The express statement in s 11(3) "without limiting the generality of the foregoing" precludes resort to the ejusdem generis principle to limit the generality of the preceding words in the definition of "commercial transaction". In Leon Fink Holdings Pty Ltd v Australian Film Commission, Mason J said of the statute under consideration there:
"In this case the words 'without limiting the generality of the foregoing' evince an intention that the general power should be given a construction that accords with the width of the language in which it is expressed and that this construction is not to be restricted by reference to the more specific character of that which follows. The clause therefore operates to negative the restrictive implication which might otherwise have been derived from the presence of the specific power to lend contained in par (a)."
Section 11(1) denies the immunity in a proceeding, otherwise conferred on an entity such as Garuda by s 9 and s 22, by stating that there is no immunity "in so far as" this proceeding "concerns" what is "a commercial transaction". The term "concerns" is not further explicated by the text of the Act.
Garuda accepts that the proceeding may involve an investigation "at an evidentiary level" into contracts for carriage of freight by Garuda, from which to infer purpose or likely anti‑competitive effect, or the giving effect to the impugned arrangement or understanding within the meaning of the provisions of the TPA. However, Garuda submits that it is critical for the operation of s 11(1) of the Act that the ACCC does not plead the terms of any such contract, nor seek any remedy by way of variation, rescission, compensation or otherwise with respect to any of the contracts for the carriage of freight by Garuda. Further, it is said to be critical that no party to any such contract, or person claiming to have suffered loss by reason thereof, joins in the proceeding.

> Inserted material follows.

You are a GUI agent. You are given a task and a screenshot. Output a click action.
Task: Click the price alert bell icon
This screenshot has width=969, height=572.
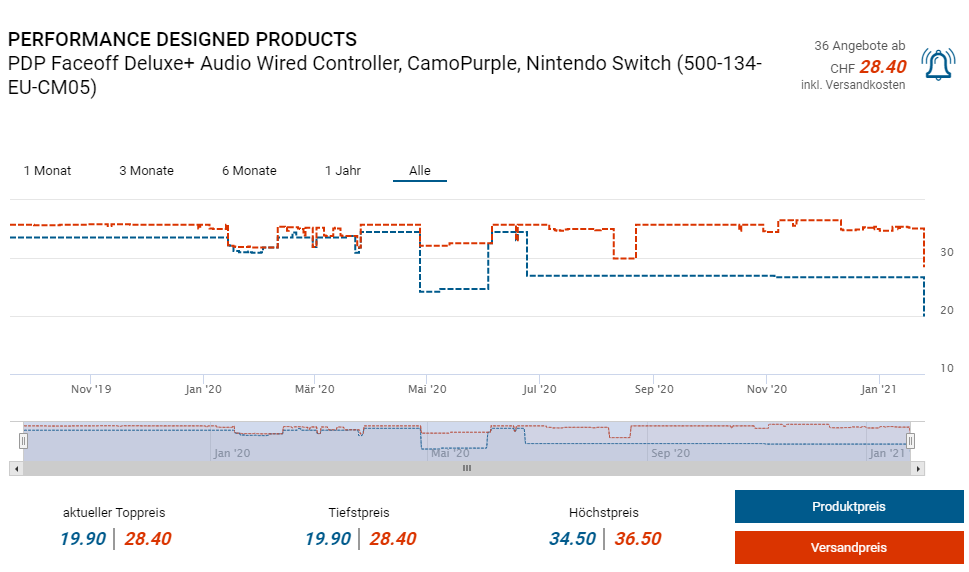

In sum, the submission for Garuda is that the proceeding does not seek to vindicate any "private law right" in respect of any freight contract and that, absent this, s 11(1) of the Act does not apply to deny immunity. This postulated dichotomy between private and public law as controlling the meaning of "concerned" in s 11(1) should not be accepted.

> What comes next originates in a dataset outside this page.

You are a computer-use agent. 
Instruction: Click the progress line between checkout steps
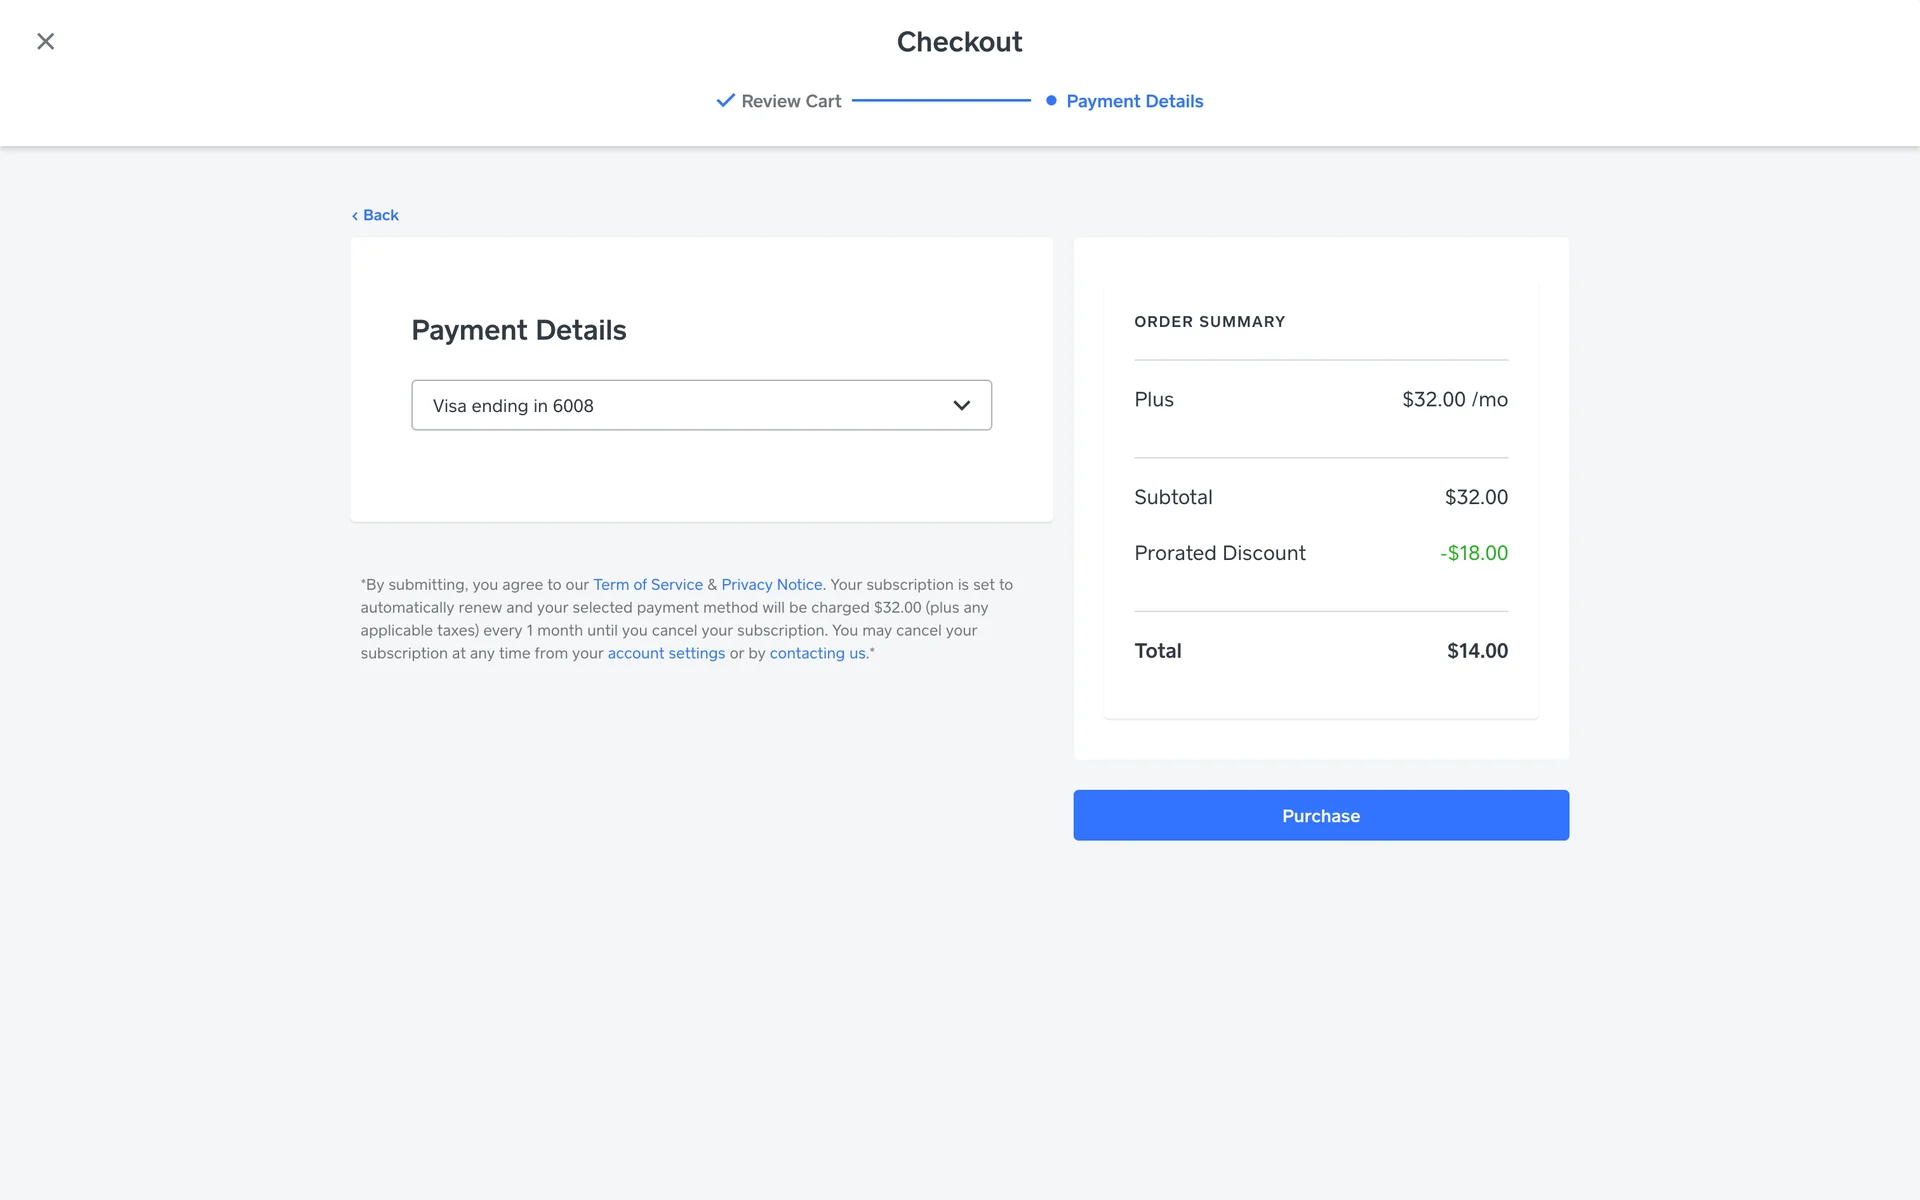coord(940,100)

The definition of "commercial transaction" fixes upon entry and engagement by the foreign State. It does not have any limiting terms which would restrict the immunity conferred by s 9 and s 22 to a proceeding instituted against the foreign State by a party to the commercial transaction in question. Further, it should be emphasised that the definition does not require that the activity be of a nature which the common law of Australia would characterise as contractual. The arrangements and understandings into which the ACCC alleges Garuda entered were dealings of a commercial, trading and business character, respecting the conduct of commercial airline freight services to Australia. The definition of a "commercial transaction" is satisfied.
The Federal Court proceeding "concerned" a commercial transaction, within the meaning of s 11(1), in an immediate sense. This is apparent from the relief sought. The ACCC seeks declarations that the arrangements and understandings contravene Australian law, pecuniary penalties, and injunctive relief against the giving of effect to the arrangements and understandings.
Orders
The appeal should be dismissed with costs.